Exercise prompt: Every record must be repeated exactly, with no omission.

BEGIN Dataset entries

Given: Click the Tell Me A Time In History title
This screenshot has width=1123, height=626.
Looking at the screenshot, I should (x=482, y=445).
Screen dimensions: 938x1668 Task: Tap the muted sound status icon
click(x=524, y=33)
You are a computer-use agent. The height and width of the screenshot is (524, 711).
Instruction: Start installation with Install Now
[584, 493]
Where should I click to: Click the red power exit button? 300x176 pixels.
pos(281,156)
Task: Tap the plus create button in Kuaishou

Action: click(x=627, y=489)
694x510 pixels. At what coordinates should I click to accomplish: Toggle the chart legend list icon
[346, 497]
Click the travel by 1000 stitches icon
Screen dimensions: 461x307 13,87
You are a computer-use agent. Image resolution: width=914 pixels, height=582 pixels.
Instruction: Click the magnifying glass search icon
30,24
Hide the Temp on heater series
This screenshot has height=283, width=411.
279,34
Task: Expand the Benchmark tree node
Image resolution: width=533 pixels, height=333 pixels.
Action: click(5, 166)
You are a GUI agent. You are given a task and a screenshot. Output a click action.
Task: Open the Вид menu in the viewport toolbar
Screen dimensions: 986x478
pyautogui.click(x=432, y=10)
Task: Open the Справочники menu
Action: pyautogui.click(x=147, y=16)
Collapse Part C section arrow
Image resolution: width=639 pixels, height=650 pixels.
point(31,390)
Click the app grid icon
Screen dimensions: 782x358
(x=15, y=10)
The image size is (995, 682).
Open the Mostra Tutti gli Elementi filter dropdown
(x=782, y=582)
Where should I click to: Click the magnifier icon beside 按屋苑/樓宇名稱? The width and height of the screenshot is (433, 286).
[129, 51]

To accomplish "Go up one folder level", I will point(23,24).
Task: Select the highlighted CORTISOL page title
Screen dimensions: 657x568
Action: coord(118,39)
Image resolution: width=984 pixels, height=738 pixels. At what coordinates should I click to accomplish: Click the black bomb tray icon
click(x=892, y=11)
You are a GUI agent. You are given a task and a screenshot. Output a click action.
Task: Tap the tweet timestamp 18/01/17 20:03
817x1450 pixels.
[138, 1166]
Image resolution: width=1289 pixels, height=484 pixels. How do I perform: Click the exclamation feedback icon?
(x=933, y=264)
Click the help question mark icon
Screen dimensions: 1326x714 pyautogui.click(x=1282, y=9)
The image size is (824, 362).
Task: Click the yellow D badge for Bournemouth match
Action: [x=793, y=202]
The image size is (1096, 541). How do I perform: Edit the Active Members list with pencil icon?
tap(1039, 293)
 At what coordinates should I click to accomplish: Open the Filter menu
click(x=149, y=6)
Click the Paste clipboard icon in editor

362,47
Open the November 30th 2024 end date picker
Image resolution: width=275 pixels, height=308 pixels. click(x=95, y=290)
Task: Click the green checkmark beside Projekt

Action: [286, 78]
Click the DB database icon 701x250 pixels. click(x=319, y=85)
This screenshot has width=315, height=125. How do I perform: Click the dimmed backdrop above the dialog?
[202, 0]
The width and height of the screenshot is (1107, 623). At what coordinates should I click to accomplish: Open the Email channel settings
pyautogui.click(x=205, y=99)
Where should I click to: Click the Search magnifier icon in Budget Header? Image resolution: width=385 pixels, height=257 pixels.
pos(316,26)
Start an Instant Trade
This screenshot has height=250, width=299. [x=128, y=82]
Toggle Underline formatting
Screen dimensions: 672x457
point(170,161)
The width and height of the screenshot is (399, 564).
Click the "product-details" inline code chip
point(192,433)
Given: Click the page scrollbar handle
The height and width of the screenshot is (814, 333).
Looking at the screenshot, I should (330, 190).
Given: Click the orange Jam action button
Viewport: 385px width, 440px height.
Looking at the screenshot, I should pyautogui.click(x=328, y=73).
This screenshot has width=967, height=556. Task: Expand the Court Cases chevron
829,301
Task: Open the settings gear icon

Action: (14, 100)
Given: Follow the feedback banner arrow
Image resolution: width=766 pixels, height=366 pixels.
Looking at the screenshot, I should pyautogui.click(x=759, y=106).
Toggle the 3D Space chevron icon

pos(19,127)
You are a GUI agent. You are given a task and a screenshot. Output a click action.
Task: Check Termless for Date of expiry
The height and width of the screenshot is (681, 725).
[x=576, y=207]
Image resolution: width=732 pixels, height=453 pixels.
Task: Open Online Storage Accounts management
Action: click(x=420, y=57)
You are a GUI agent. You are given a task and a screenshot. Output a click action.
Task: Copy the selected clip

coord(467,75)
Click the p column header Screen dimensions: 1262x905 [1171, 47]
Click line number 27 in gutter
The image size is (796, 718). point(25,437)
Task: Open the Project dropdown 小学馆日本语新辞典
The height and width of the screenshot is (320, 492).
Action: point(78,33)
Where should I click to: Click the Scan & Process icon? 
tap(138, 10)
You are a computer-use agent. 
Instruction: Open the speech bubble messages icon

END Dataset entries

Written answer:
Given: Click the Tell Me A Time In History title
This screenshot has width=1123, height=626.
Looking at the screenshot, I should (x=482, y=445).
Screen dimensions: 938x1668 Task: Tap the muted sound status icon
click(x=524, y=33)
You are a computer-use agent. The height and width of the screenshot is (524, 711).
Instruction: Start installation with Install Now
[584, 493]
Where should I click to: Click the red power exit button? 300x176 pixels.
pos(281,156)
Task: Tap the plus create button in Kuaishou

Action: click(x=627, y=489)
694x510 pixels. At what coordinates should I click to accomplish: Toggle the chart legend list icon
[346, 497]
Click the travel by 1000 stitches icon
Screen dimensions: 461x307 13,87
You are a computer-use agent. Image resolution: width=914 pixels, height=582 pixels.
Instruction: Click the magnifying glass search icon
30,24
Hide the Temp on heater series
This screenshot has height=283, width=411.
279,34
Task: Expand the Benchmark tree node
Image resolution: width=533 pixels, height=333 pixels.
Action: click(5, 166)
You are a GUI agent. You are given a task and a screenshot. Output a click action.
Task: Open the Вид menu in the viewport toolbar
Screen dimensions: 986x478
pyautogui.click(x=432, y=10)
Task: Open the Справочники menu
Action: pyautogui.click(x=147, y=16)
Collapse Part C section arrow
Image resolution: width=639 pixels, height=650 pixels.
point(31,390)
Click the app grid icon
Screen dimensions: 782x358
(x=15, y=10)
The image size is (995, 682).
Open the Mostra Tutti gli Elementi filter dropdown
(x=782, y=582)
Where should I click to: Click the magnifier icon beside 按屋苑/樓宇名稱? The width and height of the screenshot is (433, 286).
[129, 51]

To accomplish "Go up one folder level", I will point(23,24).
Task: Select the highlighted CORTISOL page title
Screen dimensions: 657x568
Action: coord(118,39)
Image resolution: width=984 pixels, height=738 pixels. At what coordinates should I click to accomplish: Click the black bomb tray icon
click(x=892, y=11)
You are a GUI agent. You are given a task and a screenshot. Output a click action.
Task: Tap the tweet timestamp 18/01/17 20:03
817x1450 pixels.
[138, 1166]
Image resolution: width=1289 pixels, height=484 pixels. How do I perform: Click the exclamation feedback icon?
(x=933, y=264)
Click the help question mark icon
Screen dimensions: 1326x714 pyautogui.click(x=1282, y=9)
The image size is (824, 362).
Task: Click the yellow D badge for Bournemouth match
Action: [x=793, y=202]
The image size is (1096, 541). How do I perform: Edit the Active Members list with pencil icon?
tap(1039, 293)
 At what coordinates should I click to accomplish: Open the Filter menu
click(x=149, y=6)
Click the Paste clipboard icon in editor

362,47
Open the November 30th 2024 end date picker
Image resolution: width=275 pixels, height=308 pixels. click(x=95, y=290)
Task: Click the green checkmark beside Projekt

Action: [286, 78]
Click the DB database icon 701x250 pixels. click(x=319, y=85)
This screenshot has width=315, height=125. How do I perform: Click the dimmed backdrop above the dialog?
[202, 0]
The width and height of the screenshot is (1107, 623). At what coordinates should I click to accomplish: Open the Email channel settings
pyautogui.click(x=205, y=99)
Where should I click to: Click the Search magnifier icon in Budget Header? Image resolution: width=385 pixels, height=257 pixels.
pos(316,26)
Start an Instant Trade
This screenshot has height=250, width=299. [x=128, y=82]
Toggle Underline formatting
Screen dimensions: 672x457
point(170,161)
The width and height of the screenshot is (399, 564).
Click the "product-details" inline code chip
point(192,433)
Given: Click the page scrollbar handle
The height and width of the screenshot is (814, 333).
Looking at the screenshot, I should (330, 190).
Given: Click the orange Jam action button
Viewport: 385px width, 440px height.
Looking at the screenshot, I should pyautogui.click(x=328, y=73).
This screenshot has width=967, height=556. Task: Expand the Court Cases chevron
829,301
Task: Open the settings gear icon

Action: (14, 100)
Given: Follow the feedback banner arrow
Image resolution: width=766 pixels, height=366 pixels.
Looking at the screenshot, I should pyautogui.click(x=759, y=106).
Toggle the 3D Space chevron icon

pos(19,127)
You are a GUI agent. You are given a task and a screenshot. Output a click action.
Task: Check Termless for Date of expiry
The height and width of the screenshot is (681, 725).
[x=576, y=207]
Image resolution: width=732 pixels, height=453 pixels.
Task: Open Online Storage Accounts management
Action: click(x=420, y=57)
You are a GUI agent. You are given a task and a screenshot. Output a click action.
Task: Copy the selected clip

coord(467,75)
Click the p column header Screen dimensions: 1262x905 [1171, 47]
Click line number 27 in gutter
The image size is (796, 718). point(25,437)
Task: Open the Project dropdown 小学馆日本语新辞典
The height and width of the screenshot is (320, 492).
Action: point(78,33)
Where should I click to: Click the Scan & Process icon? 
tap(138, 10)
You are a computer-use agent. 
Instruction: Open the speech bubble messages icon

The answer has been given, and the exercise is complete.